Jacques est un impulseur, car il donne des idées sans cesse et de manière infatigable», confie Pierre Weiss qui partage aussi la passion des vins, surtout ceux issus du terroir genevois dont il aime assurer la promotion au sein de l’Académie du cep.
Ses relais économiques
Pascale Roch-Gigandet
«Elle est mon bras droit, car elle ne laisse rien au hasard et pense à tous les détails. Je sais que quand elle prend les choses en main, je n’ai rien besoin de vérifier.»
Depuis quatre ans, la responsable de la communication de la CCIG collabore étroitement avec son directeur pour la rédaction des éditos et des textes, ainsi que pour les publications de la Chambre. Elle salue «son sens de l’écoute, sa disponibilité et son ouverture d’esprit qui en font un patron apprécié».
Philippe Moeschinger
Il a beaucoup d’admiration pour «le travail remarquable» du directeur de la Fondation pour les terrains industriels de Genève (FTI). «Il a su, depuis quinze ans, faire de la FTI une institution dynamique au service des industriels. Il a beaucoup de rigueur dans la gestion des dossiers, avec un sens de l’écoute particulièrement développé, tout en étant capable de dire non, mais avec le sourire.»
François Longchamp
Le conseiller d’Etat genevois en charge du Département de la solidarité et de l’emploi (DES) correspond au style du directeur de la CCIG: efficace et à l’écoute. «Pour moi, c’est celui qui consulte le plus un dossier. Je lui ai présenté les personnes qui ont créé Maison Hestia, une société privée qui s’occupe du placement des chômeurs de longue durée.

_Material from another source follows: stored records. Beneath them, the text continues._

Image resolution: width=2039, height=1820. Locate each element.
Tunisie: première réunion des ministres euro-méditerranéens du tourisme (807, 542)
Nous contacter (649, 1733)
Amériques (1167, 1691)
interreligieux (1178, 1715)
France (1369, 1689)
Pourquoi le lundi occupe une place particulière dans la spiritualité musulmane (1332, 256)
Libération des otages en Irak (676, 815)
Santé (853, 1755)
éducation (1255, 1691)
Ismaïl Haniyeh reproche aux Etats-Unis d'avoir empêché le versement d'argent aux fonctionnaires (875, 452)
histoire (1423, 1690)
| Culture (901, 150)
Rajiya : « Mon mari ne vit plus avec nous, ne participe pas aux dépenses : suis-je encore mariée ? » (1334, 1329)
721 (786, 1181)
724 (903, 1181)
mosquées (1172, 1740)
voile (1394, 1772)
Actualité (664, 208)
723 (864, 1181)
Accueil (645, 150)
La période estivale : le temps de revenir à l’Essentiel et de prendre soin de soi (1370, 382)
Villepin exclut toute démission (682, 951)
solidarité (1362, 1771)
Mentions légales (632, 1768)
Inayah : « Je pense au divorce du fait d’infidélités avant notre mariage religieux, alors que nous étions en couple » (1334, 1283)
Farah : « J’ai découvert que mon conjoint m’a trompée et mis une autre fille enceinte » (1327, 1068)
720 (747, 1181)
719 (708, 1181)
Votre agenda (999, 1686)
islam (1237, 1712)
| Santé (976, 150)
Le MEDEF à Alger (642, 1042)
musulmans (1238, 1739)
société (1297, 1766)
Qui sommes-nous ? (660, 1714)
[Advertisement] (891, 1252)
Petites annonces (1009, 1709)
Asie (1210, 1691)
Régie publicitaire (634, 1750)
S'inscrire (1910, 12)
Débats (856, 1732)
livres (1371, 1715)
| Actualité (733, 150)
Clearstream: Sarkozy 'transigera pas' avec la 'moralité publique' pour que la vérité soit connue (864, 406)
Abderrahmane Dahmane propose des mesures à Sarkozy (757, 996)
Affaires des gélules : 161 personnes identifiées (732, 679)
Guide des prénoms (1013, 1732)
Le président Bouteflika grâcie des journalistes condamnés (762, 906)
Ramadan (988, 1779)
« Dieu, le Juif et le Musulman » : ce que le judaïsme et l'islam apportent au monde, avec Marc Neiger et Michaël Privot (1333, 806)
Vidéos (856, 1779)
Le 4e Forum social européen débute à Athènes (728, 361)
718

Un contrat en a résulté et l’expérience perdure», explique le directeur de la CCIG.
Ses adversaires
Roger Deneys
Le député socialiste se retrouve souvent en opposition lorsqu’il s’agit de discuter des gros dossiers, notamment ceux touchant aux infrastructures routières. «Au cours de nos joutes, il prend systématiquement le contre-pied. Pour moi, il est trop dogmatique, surtout lorsqu’il prône la fin de la voiture», lance Jacques Jeannerat.
Joël Varone
Le secrétaire syndical d’Unia Genève s’est opposé au projet du député lorsqu’il a demandé une modification de la loi sur les heures de fermeture des magasins. Le syndicaliste prend, selon Jacques Jeannerat, trop doctrinairement la défense des vendeuses et des vendeurs et se bat pour le maintien de la CCT-cadre et des horaires d’ouverture en place. Le projet a été refusé en votation en novembre 2010 et les heures de fermeture sont demeurées inchangées.